You start out with a gang of young people spending the night in some countryside house. Characterization is minimal, so all I know about them is the fact that a couple of the girls are pretty hot. Before you know it, someone asks Manao (Wannasa Thonviset) to read some ghost stories out of the book she brought with her. Four stories are told before the night is out (each of them associated with a different region of Thailand), with the last story basically writing itself around these central characters themselves.
The first story centers on a "paup," which is some kind of ghost/demon bloodsucker. Villagers are up in arms over the widespread deaths of their animals, and suspicion centers on a sick, elderly woman living on the outskirts of town. I actually think this first story plays out better than the others. The second story is built around a succubus-type spirit who emerges from a banana field each night to seduce a young man as he lies sleeping in his remote little house.
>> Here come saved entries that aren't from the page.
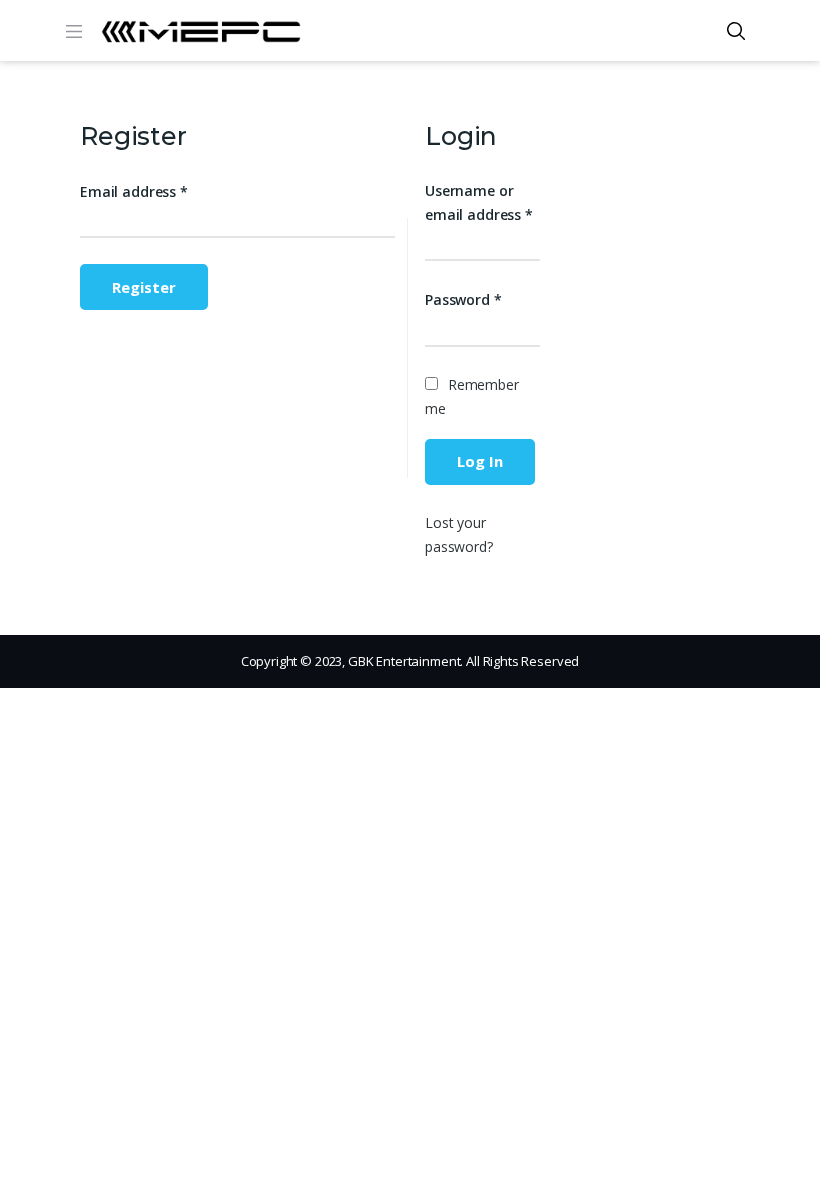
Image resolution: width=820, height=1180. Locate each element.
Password (463, 299)
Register (144, 287)
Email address (134, 191)
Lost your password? (459, 534)
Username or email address (479, 202)
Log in (480, 461)
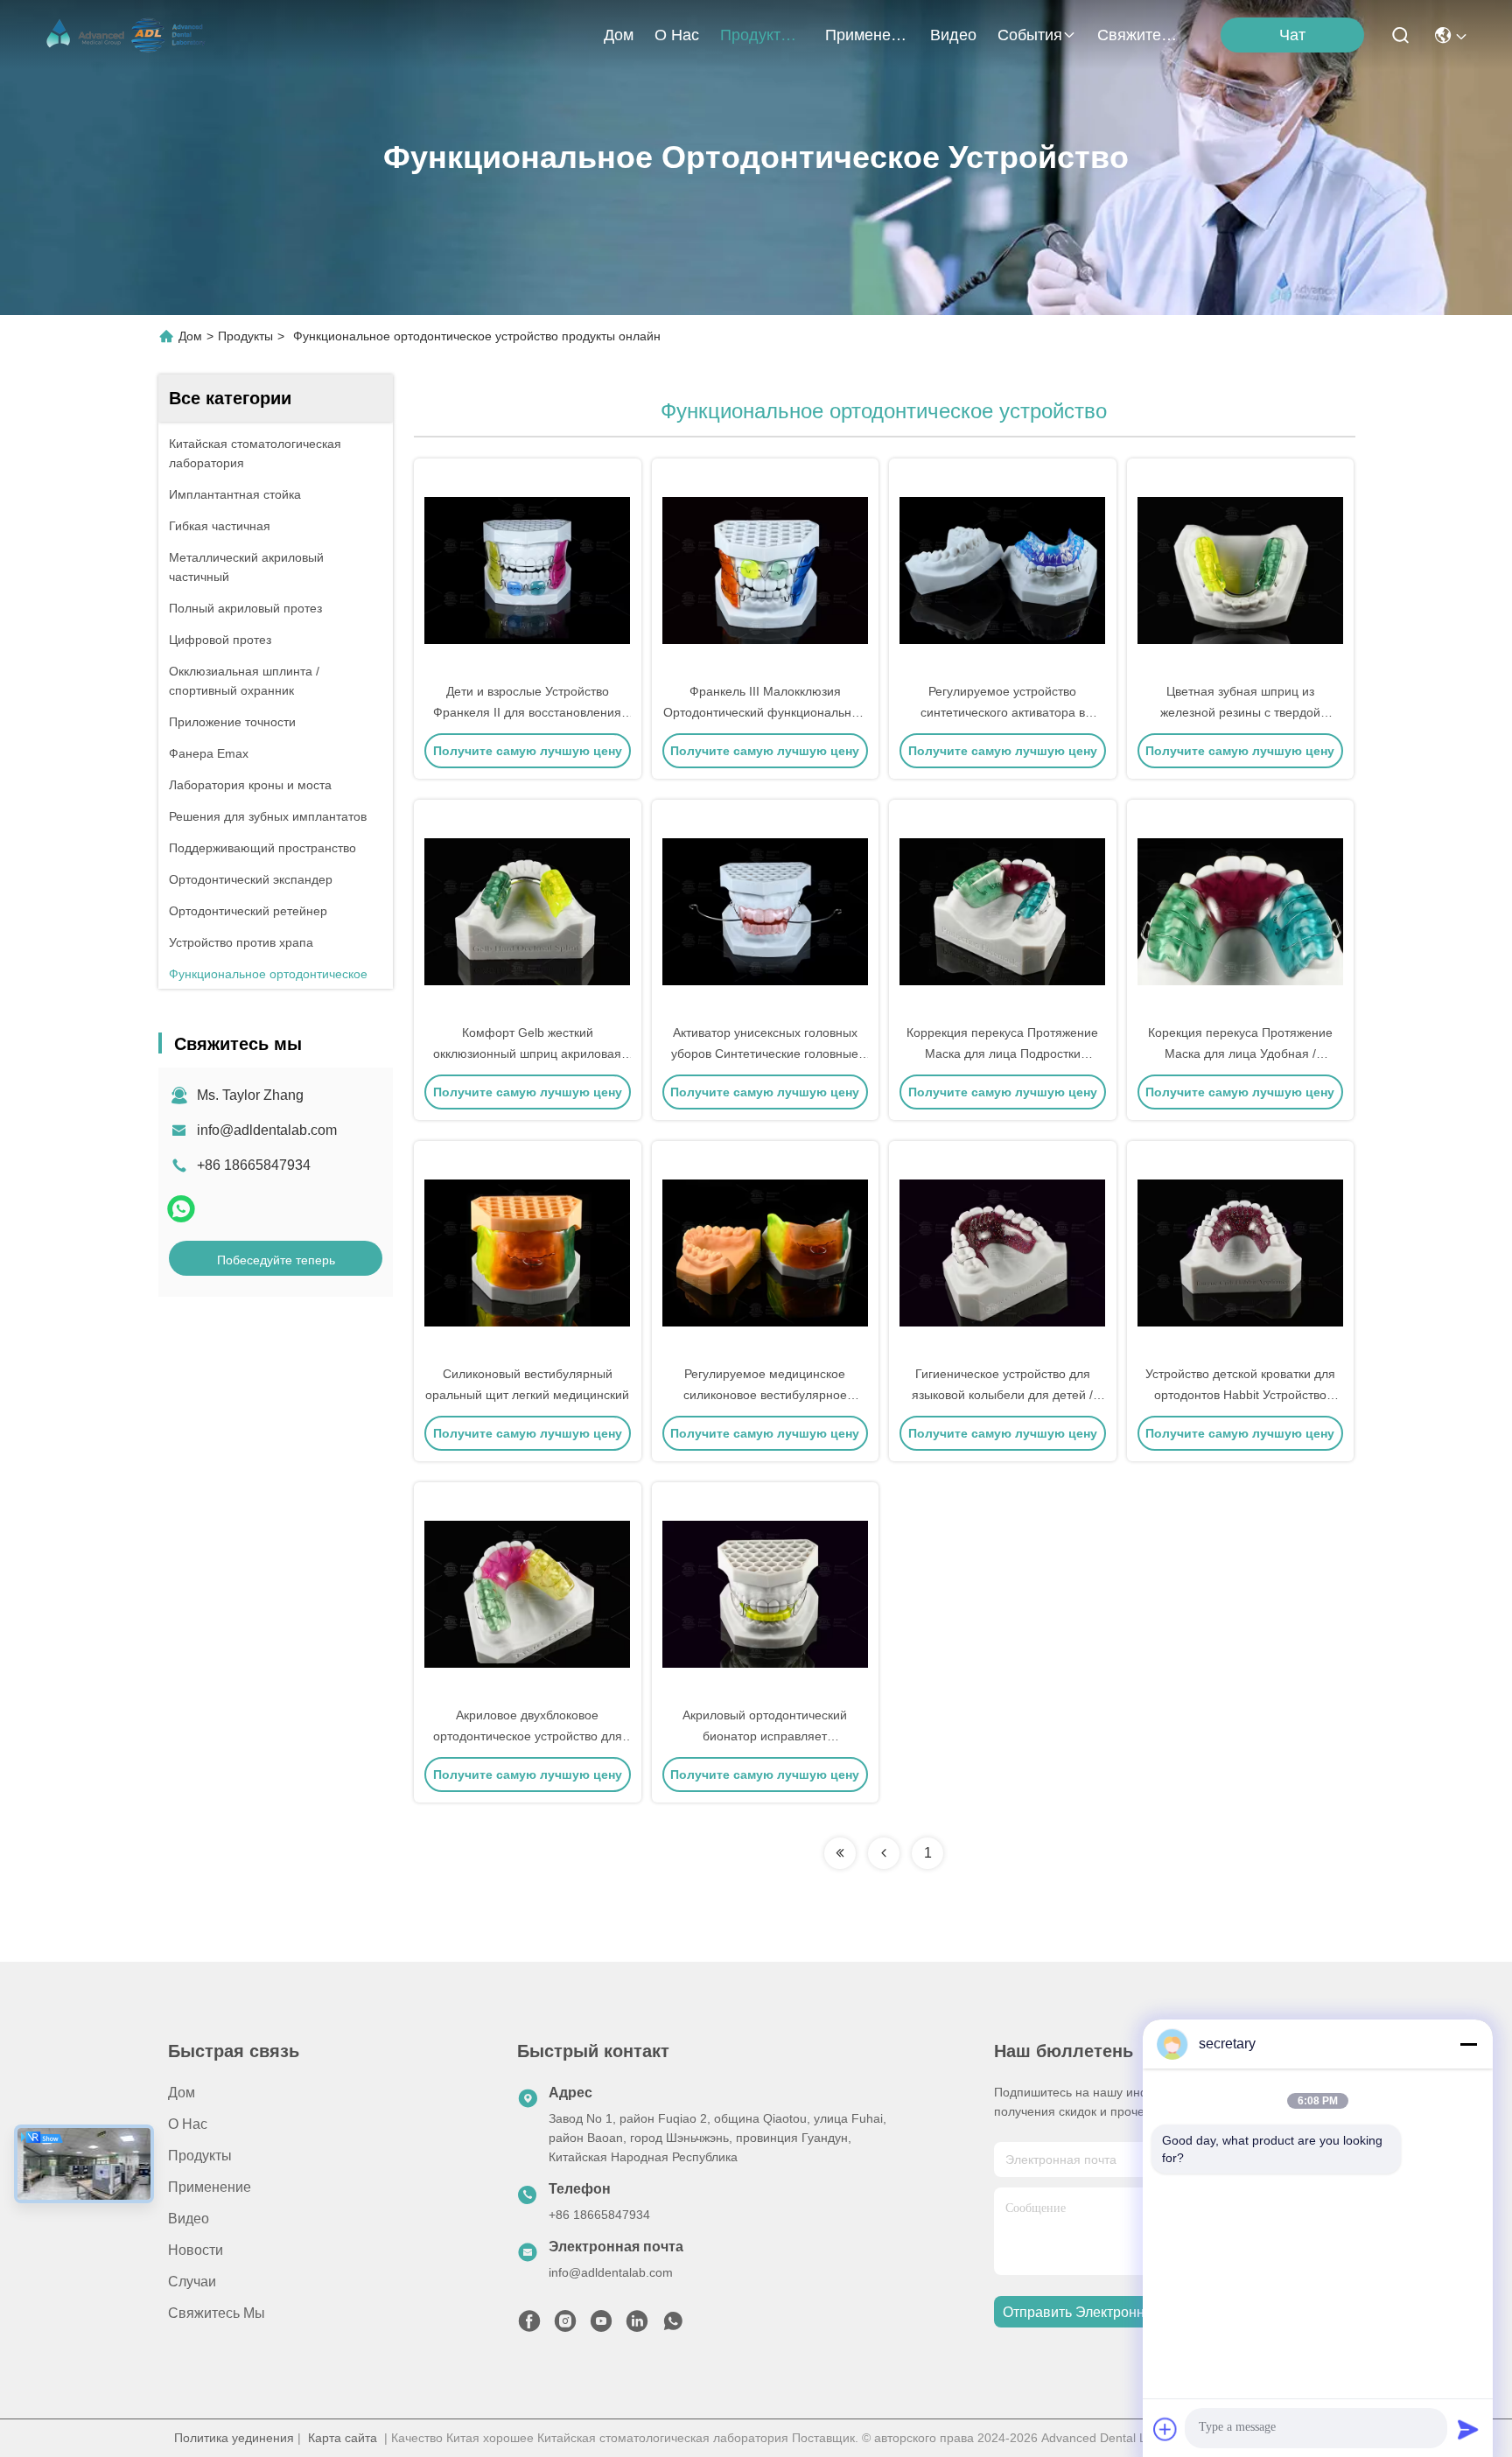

I found the third story to be somewhat confusing. It centers on a ghost that apparently takes possession of individuals and makes them do monstrous things. I had trouble putting this story in context, and the ending didn't exactly make good sense to me, either. The fourth and final story shifts the whole movie back to the story-telling youngsters we met at the beginning. Rather than merely listening to scary stories, they all get the chance to experience one of their own. Unfortunately, several of them will not live to tell about the experience.
I hate to say this movie is boring, but it really is boring, especially for a horror film - that's my opinion, anyway. I am quite interested in the cultural ideas that other countries, particularly those in East Asia, have of ghosts and other horror traditions, but even that wasn't enough for me to maintain my focus while watching Soul - I had to replay several scenes because I just couldn't keep my mind on what I was watching. I'm not saying this is a terrible movie; I just don't see any way for a film like this, rooted so deeply in the culture and religion of Thailand, to ever get any sort of traction among Western audiences."